Preheat the oven to 350 degrees.

Toast the hazelnuts in a shallow baking pan in the oven until the skins split and the nuts are pale golden, about 10 minutes. Remove the nuts from the oven and wrap them in a kitchen towel. Roll the nuts back and forth to remove the skins.

Cool the hazelnuts completely. Pulse the nuts with the sugar in a food processor until finely ground.

Melt the chocolate in a metal bowl over simmering water, stirring until smooth. Remove from the heat and set aside.

Whisk together the flour, cocoa powder, baking powder and salt in a bowl.

Beat together the butter and brown sugar in the bowl of an electric mixer fitted with the paddle attachment. Beat until creamy, about 3 minutes.

Ass the eggs, one at a time, until combined. Beat in the melted chocolate until combined; add the milk and vanilla, beating to incorporate.

Reduce the speed to low and add the flour until combined. Stir in the nut mixture.

Cove the dough and chill at least 1 hour.
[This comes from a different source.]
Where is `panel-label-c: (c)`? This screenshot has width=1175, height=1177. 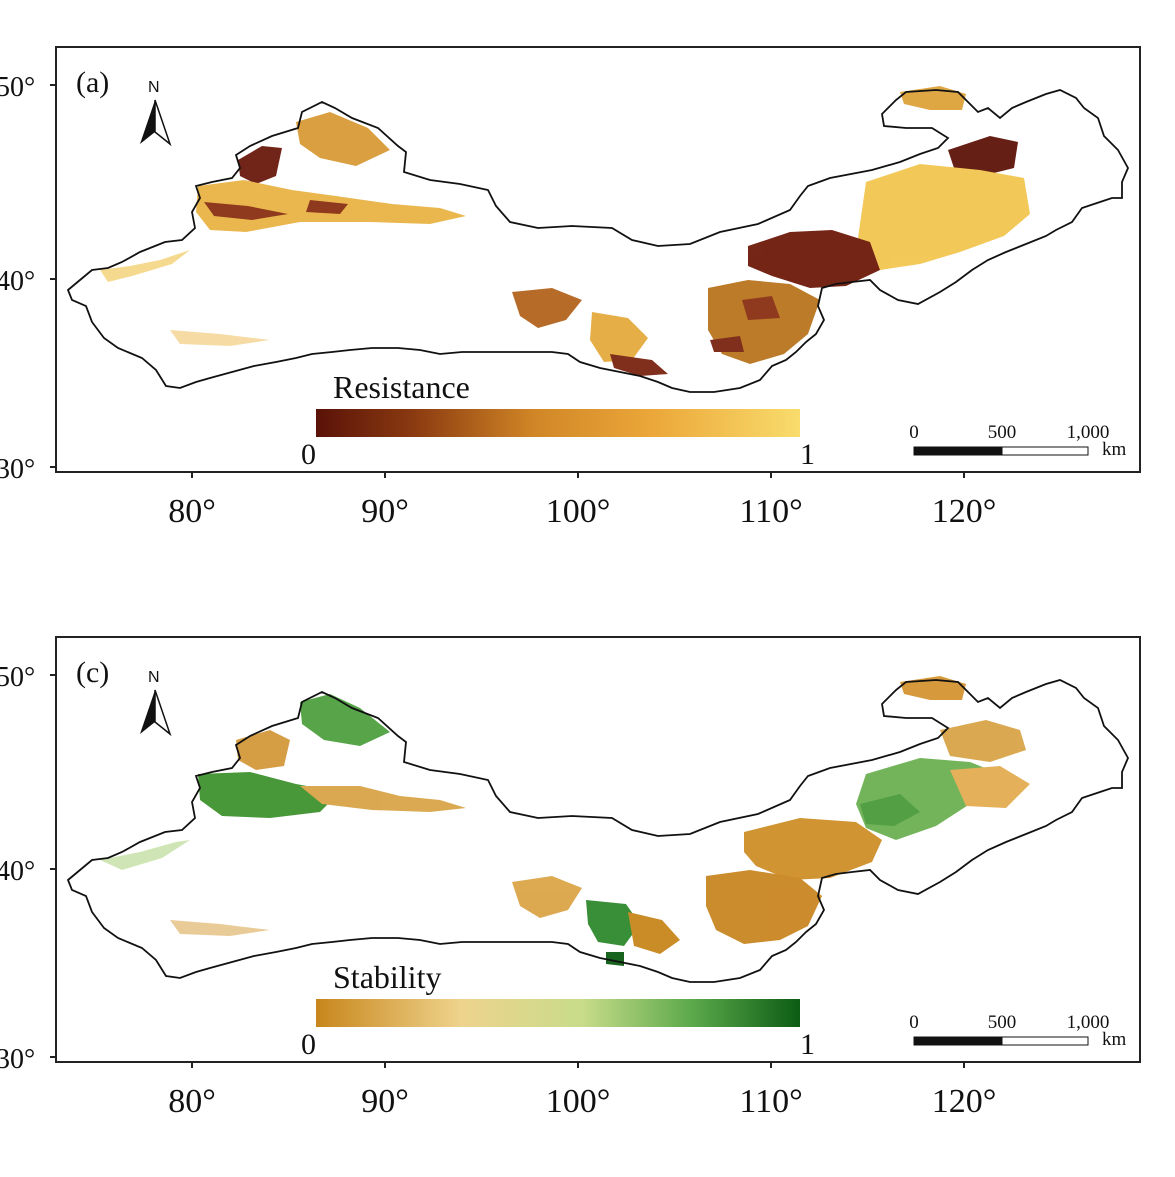
panel-label-c: (c) is located at coordinates (92, 672).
Line the baking sheets with parchment paper. Put the powdered sugar in a bowl. Using a 1 tablespoon scoop, scoop the cookies out and roll them into a ball. Drop the balls into the powdered sugar and roll until completely covered with the powdered sugar. Place the cookies about 1/2-inch apart on a parchment-lined baking sheet.

Bake for 13 minutes.

**Cookies do not spread. DO NOT MAKE A DOUBLE BATCH - it is too big for the mixer.